— Start Entries supplied —

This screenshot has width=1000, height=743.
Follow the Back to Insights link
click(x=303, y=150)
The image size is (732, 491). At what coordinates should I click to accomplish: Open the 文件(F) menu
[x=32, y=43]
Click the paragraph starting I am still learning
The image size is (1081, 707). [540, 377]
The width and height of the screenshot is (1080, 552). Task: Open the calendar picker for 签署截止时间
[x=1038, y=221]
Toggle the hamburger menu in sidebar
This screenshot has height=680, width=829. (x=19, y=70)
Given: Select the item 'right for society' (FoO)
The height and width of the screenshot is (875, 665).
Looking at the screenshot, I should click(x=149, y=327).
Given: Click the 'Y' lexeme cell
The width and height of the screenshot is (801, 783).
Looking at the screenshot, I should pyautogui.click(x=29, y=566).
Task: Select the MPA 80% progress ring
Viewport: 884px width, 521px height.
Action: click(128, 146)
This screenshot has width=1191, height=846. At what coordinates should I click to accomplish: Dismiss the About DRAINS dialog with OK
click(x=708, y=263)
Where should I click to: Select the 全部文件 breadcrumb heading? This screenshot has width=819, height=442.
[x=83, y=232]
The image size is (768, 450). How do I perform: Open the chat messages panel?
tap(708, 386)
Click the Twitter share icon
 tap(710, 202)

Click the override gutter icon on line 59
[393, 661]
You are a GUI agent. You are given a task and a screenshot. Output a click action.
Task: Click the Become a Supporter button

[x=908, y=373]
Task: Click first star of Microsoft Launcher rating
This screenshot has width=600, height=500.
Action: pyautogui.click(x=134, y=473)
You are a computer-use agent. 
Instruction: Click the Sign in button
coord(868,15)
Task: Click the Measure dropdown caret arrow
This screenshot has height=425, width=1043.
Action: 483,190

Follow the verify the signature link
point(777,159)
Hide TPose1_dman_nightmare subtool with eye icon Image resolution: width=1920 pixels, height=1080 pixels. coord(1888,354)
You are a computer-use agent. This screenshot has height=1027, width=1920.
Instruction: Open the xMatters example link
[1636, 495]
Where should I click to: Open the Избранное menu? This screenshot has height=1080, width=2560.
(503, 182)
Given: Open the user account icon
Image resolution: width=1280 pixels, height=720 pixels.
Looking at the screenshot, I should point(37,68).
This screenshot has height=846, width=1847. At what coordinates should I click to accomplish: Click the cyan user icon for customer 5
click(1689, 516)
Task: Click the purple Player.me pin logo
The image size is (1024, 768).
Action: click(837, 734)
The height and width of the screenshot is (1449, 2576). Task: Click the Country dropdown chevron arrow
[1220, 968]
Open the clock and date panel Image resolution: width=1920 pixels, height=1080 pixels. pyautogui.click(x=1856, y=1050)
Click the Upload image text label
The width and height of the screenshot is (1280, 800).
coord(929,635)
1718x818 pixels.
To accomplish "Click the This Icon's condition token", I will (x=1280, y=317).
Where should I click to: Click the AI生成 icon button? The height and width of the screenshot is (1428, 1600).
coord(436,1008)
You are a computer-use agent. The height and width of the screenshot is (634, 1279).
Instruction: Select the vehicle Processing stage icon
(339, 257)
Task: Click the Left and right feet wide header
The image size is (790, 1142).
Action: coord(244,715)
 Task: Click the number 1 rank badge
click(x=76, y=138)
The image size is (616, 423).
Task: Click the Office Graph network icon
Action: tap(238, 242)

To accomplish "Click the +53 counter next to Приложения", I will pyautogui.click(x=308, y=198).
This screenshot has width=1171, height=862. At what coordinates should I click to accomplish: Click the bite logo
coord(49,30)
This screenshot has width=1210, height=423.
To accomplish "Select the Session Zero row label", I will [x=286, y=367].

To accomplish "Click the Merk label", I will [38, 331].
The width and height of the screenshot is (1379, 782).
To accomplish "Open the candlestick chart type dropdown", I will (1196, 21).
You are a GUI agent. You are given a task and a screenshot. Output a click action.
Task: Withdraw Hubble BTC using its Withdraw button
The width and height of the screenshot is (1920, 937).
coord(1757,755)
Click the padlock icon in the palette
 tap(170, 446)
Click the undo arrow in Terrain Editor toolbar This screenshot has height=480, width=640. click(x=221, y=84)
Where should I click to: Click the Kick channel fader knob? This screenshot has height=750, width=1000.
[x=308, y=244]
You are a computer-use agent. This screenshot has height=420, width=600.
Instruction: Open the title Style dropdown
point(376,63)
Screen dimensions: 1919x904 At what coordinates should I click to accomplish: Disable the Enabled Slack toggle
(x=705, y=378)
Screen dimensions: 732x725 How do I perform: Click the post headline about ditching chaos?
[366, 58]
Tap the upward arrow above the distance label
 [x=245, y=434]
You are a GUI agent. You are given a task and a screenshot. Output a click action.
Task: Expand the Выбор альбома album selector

— End Entries supplied —

> [Task to carry out]: Output the stored items above again, word for word and in their original order, including every line.

> [Answer for this exercise]:
This screenshot has width=1000, height=743.
Follow the Back to Insights link
click(x=303, y=150)
The image size is (732, 491). At what coordinates should I click to accomplish: Open the 文件(F) menu
[x=32, y=43]
Click the paragraph starting I am still learning
The image size is (1081, 707). [540, 377]
The width and height of the screenshot is (1080, 552). Task: Open the calendar picker for 签署截止时间
[x=1038, y=221]
Toggle the hamburger menu in sidebar
This screenshot has height=680, width=829. (x=19, y=70)
Given: Select the item 'right for society' (FoO)
The height and width of the screenshot is (875, 665).
Looking at the screenshot, I should click(x=149, y=327).
Given: Click the 'Y' lexeme cell
The width and height of the screenshot is (801, 783).
Looking at the screenshot, I should pyautogui.click(x=29, y=566).
Task: Select the MPA 80% progress ring
Viewport: 884px width, 521px height.
Action: click(128, 146)
This screenshot has width=1191, height=846. At what coordinates should I click to accomplish: Dismiss the About DRAINS dialog with OK
click(x=708, y=263)
Where should I click to: Select the 全部文件 breadcrumb heading? This screenshot has width=819, height=442.
[x=83, y=232]
The image size is (768, 450). How do I perform: Open the chat messages panel?
tap(708, 386)
Click the Twitter share icon
 tap(710, 202)

Click the override gutter icon on line 59
[393, 661]
You are a GUI agent. You are given a task and a screenshot. Output a click action.
Task: Click the Become a Supporter button

[x=908, y=373]
Task: Click first star of Microsoft Launcher rating
This screenshot has width=600, height=500.
Action: pyautogui.click(x=134, y=473)
You are a computer-use agent. 
Instruction: Click the Sign in button
coord(868,15)
Task: Click the Measure dropdown caret arrow
This screenshot has height=425, width=1043.
Action: 483,190

Follow the verify the signature link
point(777,159)
Hide TPose1_dman_nightmare subtool with eye icon Image resolution: width=1920 pixels, height=1080 pixels. coord(1888,354)
You are a computer-use agent. This screenshot has height=1027, width=1920.
Instruction: Open the xMatters example link
[1636, 495]
Where should I click to: Open the Избранное menu? This screenshot has height=1080, width=2560.
(503, 182)
Given: Open the user account icon
Image resolution: width=1280 pixels, height=720 pixels.
Looking at the screenshot, I should point(37,68).
This screenshot has height=846, width=1847. At what coordinates should I click to accomplish: Click the cyan user icon for customer 5
click(1689, 516)
Task: Click the purple Player.me pin logo
The image size is (1024, 768).
Action: click(837, 734)
The height and width of the screenshot is (1449, 2576). Task: Click the Country dropdown chevron arrow
[1220, 968]
Open the clock and date panel Image resolution: width=1920 pixels, height=1080 pixels. pyautogui.click(x=1856, y=1050)
Click the Upload image text label
The width and height of the screenshot is (1280, 800).
coord(929,635)
1718x818 pixels.
To accomplish "Click the This Icon's condition token", I will (x=1280, y=317).
Where should I click to: Click the AI生成 icon button? The height and width of the screenshot is (1428, 1600).
coord(436,1008)
You are a computer-use agent. The height and width of the screenshot is (634, 1279).
Instruction: Select the vehicle Processing stage icon
(339, 257)
Task: Click the Left and right feet wide header
The image size is (790, 1142).
Action: coord(244,715)
 Task: Click the number 1 rank badge
click(x=76, y=138)
The image size is (616, 423).
Task: Click the Office Graph network icon
Action: tap(238, 242)

To accomplish "Click the +53 counter next to Приложения", I will pyautogui.click(x=308, y=198).
This screenshot has width=1171, height=862. At what coordinates should I click to accomplish: Click the bite logo
coord(49,30)
This screenshot has width=1210, height=423.
To accomplish "Select the Session Zero row label", I will [x=286, y=367].

To accomplish "Click the Merk label", I will [38, 331].
The width and height of the screenshot is (1379, 782).
To accomplish "Open the candlestick chart type dropdown", I will (1196, 21).
You are a GUI agent. You are given a task and a screenshot. Output a click action.
Task: Withdraw Hubble BTC using its Withdraw button
The width and height of the screenshot is (1920, 937).
coord(1757,755)
Click the padlock icon in the palette
 tap(170, 446)
Click the undo arrow in Terrain Editor toolbar This screenshot has height=480, width=640. click(x=221, y=84)
Where should I click to: Click the Kick channel fader knob? This screenshot has height=750, width=1000.
[x=308, y=244]
You are a computer-use agent. This screenshot has height=420, width=600.
Instruction: Open the title Style dropdown
point(376,63)
Screen dimensions: 1919x904 At what coordinates should I click to accomplish: Disable the Enabled Slack toggle
(x=705, y=378)
Screen dimensions: 732x725 How do I perform: Click the post headline about ditching chaos?
[366, 58]
Tap the upward arrow above the distance label
 [x=245, y=434]
You are a GUI agent. You are given a task and a screenshot. Output a click action.
Task: Expand the Выбор альбома album selector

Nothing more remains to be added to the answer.